Set down all of the entries below word for word, with the pictures left out.

Stored records
---

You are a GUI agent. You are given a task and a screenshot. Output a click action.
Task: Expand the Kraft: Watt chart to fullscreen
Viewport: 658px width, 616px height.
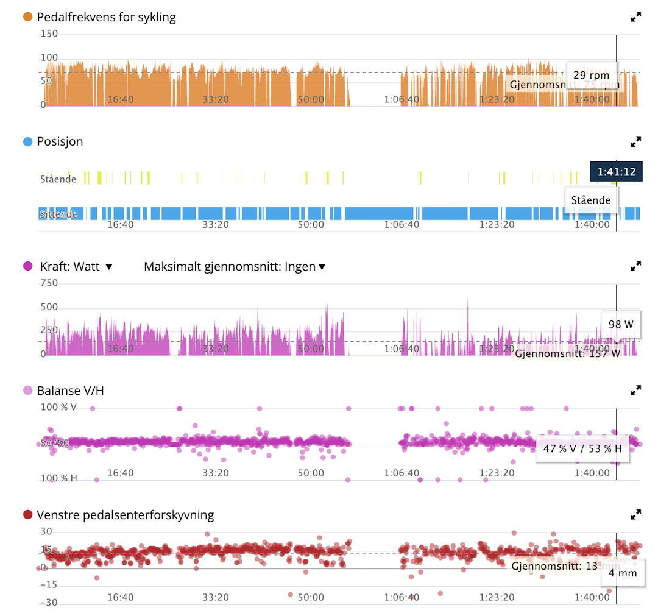pos(636,266)
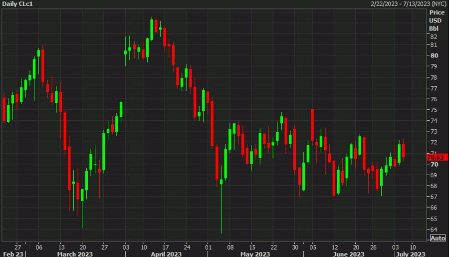The width and height of the screenshot is (449, 257).
Task: Click the 08 date tick in May
Action: point(230,247)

---

Expected answer ->
You are a GUI agent. You are given a task and a screenshot. Output a click action.
Task: Expand the Kraft: Watt chart to fullscreen
Viewport: 658px width, 616px height.
pos(636,266)
The width and height of the screenshot is (449, 257).
Task: Click the 08 date tick in May
Action: point(230,247)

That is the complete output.